Large releases mean less useful features in production

I remember at an old employer that we would parcel a number of features into large releases. At the time we thought it was more efficient to do this. We did not have a modular architecture, so everything seemed to be interconnected (often in illogical ways). For this reason, we needed to do a huge amount of analysis to check that we weren’t going to wreck something in the release. Similarly, the regression testing was huge. This had a nasty impact on our lead times, i.e. it took a long time before we could turn an idea into software working in production.

What we did not realise though was that these large releases hit us in yet another place, causing more pain and misery. The long list of features that was waiting on other features all had some kind of documentation, be it a line in an Excel sheet, a fully dressed change request document, or more analysis documentation. This is sometimes called software ‘work in progress’ or WIP. This derives from the name given to inventory in a factory that is neither raw materials nor finished product, but something in between. All work in progress perishes over time. Simply put, it gets out of date. Either business requirements change, or technical systems change, or both. So, someone needs to invest time to get the WIP uptodate. This time is time that is not used to get software working in production.

So, even though we thought these large releases were helping us to increase efficiencies, they were actually slowing us down. Per business-valued working feature delivered to production, we were investing more time than we would have done with small releases.
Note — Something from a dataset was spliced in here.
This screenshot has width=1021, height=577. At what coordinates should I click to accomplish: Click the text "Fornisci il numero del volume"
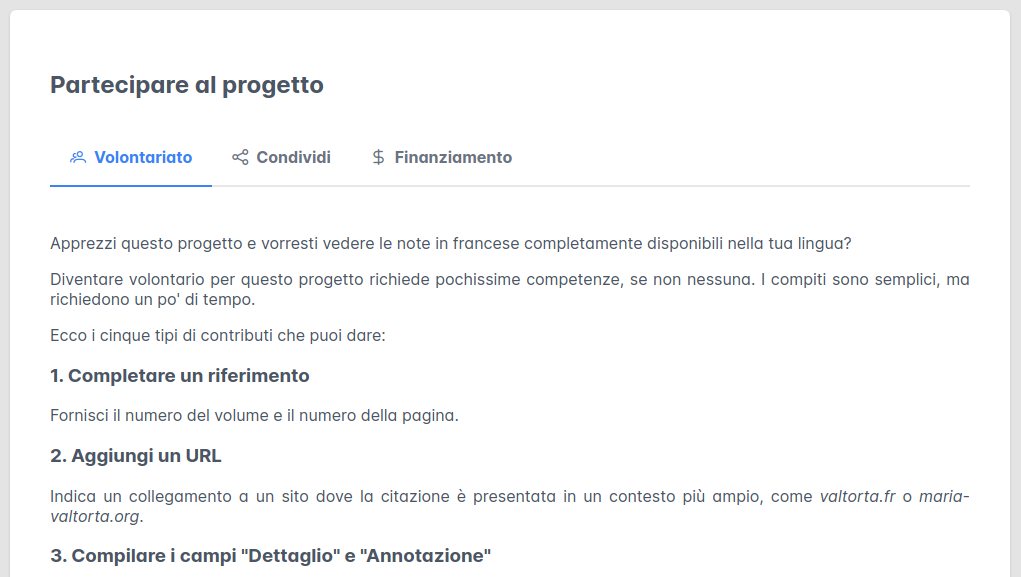pos(254,415)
Large releases can be tricky to resolve, since they often have two or three root causes. Firstly, refactoring to get towards a modular architecture can help. Secondly, regular builds — i.e. more frequent than once every six weeks — will push you in the right way. This is often supported by regular regression tests and some simple configuration management best practices. Lastly, learning to define features as small increments that add value to clients is also vital to reducing release sizes.

In order to achieve this triumvirate of best practices, there is often a tendency to reduce value-added work, e.g. focus on refactoring to the exclusion of client-valued features. Avoid this like the plague — it pushes you into a vicious circle, where the business trusts IT less and less, and as a result, IT trusts the business less and less. Trust is the platform on which agile change is built.